Text excerpt:

*** Block opens ***

Erich Maria Remarque was born in 1898 and died in 1970, a veteran of the First World War and one of the world's greatest war authors. Although he has written many other novels, All Quiet on the Western Front (1929) is his best known novel. Seeing active service during the First World War, he fled the country during the Second, his works banned and himself publicly decried as a Jew and liar until his citizenship was revoked and he fled to the United States. His sister was executed for "undermining morale". I chose the synopsis below from Amazon rather than Goodreads, because I severely disagreed with the one there.
In 1914 a room full of German schoolboys, fresh-faced and idealistic, are goaded by their schoolmaster to troop off to the 'glorious war'. With the fire and patriotism of youth they sign up. What follows is the moving story of a young 'unknown soldier' experiencing the horror and disillusionment of life in the trenches.
Remarque's novel was a massive success upon its publication because it hit close to the hearts of an entire generation of men who grew up fighting. The terrible truth told in the novel is not that war is pointless or that those making the decisions are wrong, but that what a soldier experiences changes him forever and in many cases destroyed them despite surviving the bombs and bullets. When the novel's protagonist, Paul Bäumer, returns home on leave from the front, the reader is confronted with this reality.
'A terrible feeling of foreignness suddenly rises up in me. I cannot find my way back, I am shut out though I entreat earnestly and put forth all my strength.' p.81Remarque's writing brings Paul's feelings of isolation and hopelessness right to the forefront of the novel. He is lost and alone when he is not at the Front fighting with his comrades. The life we as a reader think of as normal, is as foreign to him as his reality is to us and that is what war does to a soldier. It makes a soldier a foreigner in his own life. These instances in the novel where these feelings are brought close to the reader are heart-breaking in their honesty.

*** Block closes ***

Task statement: For each statement, say whether it agrees with the review of All Quiet on the Western Front, and quote the words that decide it: (a) The novel was published in 1929. (b) The synopsis was taken from Goodreads. (c) The protagonist Paul Bäumer returns home on leave from the front. The material that follows has nothing to do with the text above.

Data excerpts:
*** Block opens ***

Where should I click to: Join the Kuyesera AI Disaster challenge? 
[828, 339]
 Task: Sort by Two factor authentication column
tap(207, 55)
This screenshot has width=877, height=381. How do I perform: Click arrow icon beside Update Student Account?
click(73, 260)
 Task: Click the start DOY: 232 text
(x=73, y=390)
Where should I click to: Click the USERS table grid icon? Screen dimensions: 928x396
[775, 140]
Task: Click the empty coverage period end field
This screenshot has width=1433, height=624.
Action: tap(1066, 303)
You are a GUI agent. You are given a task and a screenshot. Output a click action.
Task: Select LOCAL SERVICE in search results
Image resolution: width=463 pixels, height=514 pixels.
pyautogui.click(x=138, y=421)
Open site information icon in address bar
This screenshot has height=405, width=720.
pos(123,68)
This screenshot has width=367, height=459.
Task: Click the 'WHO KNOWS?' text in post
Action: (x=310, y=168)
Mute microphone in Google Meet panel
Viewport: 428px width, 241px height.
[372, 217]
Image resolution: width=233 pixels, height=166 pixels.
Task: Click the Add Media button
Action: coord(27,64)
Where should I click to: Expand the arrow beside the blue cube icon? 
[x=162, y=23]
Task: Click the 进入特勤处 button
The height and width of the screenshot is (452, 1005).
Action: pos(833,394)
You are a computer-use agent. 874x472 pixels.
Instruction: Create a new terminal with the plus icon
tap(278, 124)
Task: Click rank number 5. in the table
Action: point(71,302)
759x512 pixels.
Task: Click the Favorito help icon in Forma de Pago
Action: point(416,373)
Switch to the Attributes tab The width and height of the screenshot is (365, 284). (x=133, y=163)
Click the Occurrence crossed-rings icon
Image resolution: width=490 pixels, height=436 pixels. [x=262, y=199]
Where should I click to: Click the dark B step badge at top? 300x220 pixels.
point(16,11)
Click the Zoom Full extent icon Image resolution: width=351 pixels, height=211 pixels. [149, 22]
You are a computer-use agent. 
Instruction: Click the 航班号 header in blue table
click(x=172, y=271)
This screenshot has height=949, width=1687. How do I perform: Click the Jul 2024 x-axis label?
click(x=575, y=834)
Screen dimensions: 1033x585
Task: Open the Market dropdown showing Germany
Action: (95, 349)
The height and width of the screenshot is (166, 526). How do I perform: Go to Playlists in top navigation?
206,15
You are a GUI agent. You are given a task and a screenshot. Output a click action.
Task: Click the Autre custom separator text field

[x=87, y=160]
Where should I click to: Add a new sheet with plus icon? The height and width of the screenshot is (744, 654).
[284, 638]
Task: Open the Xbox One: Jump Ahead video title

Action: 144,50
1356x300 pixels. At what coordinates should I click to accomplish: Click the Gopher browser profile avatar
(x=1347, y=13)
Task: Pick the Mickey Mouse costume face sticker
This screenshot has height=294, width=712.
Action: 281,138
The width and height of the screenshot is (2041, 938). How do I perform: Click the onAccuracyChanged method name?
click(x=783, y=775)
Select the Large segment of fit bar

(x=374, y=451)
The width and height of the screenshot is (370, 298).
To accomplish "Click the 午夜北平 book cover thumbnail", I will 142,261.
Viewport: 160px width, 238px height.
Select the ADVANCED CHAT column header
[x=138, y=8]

*** Block closes ***

Solution to the problem:
(a) Yes: "All Quiet on the Western Front (1929) is his best known novel."
(b) No: "I chose the synopsis below from Amazon rather than Goodreads."
(c) Yes: "When the novel's protagonist, Paul Bäumer, returns home on leave from the front."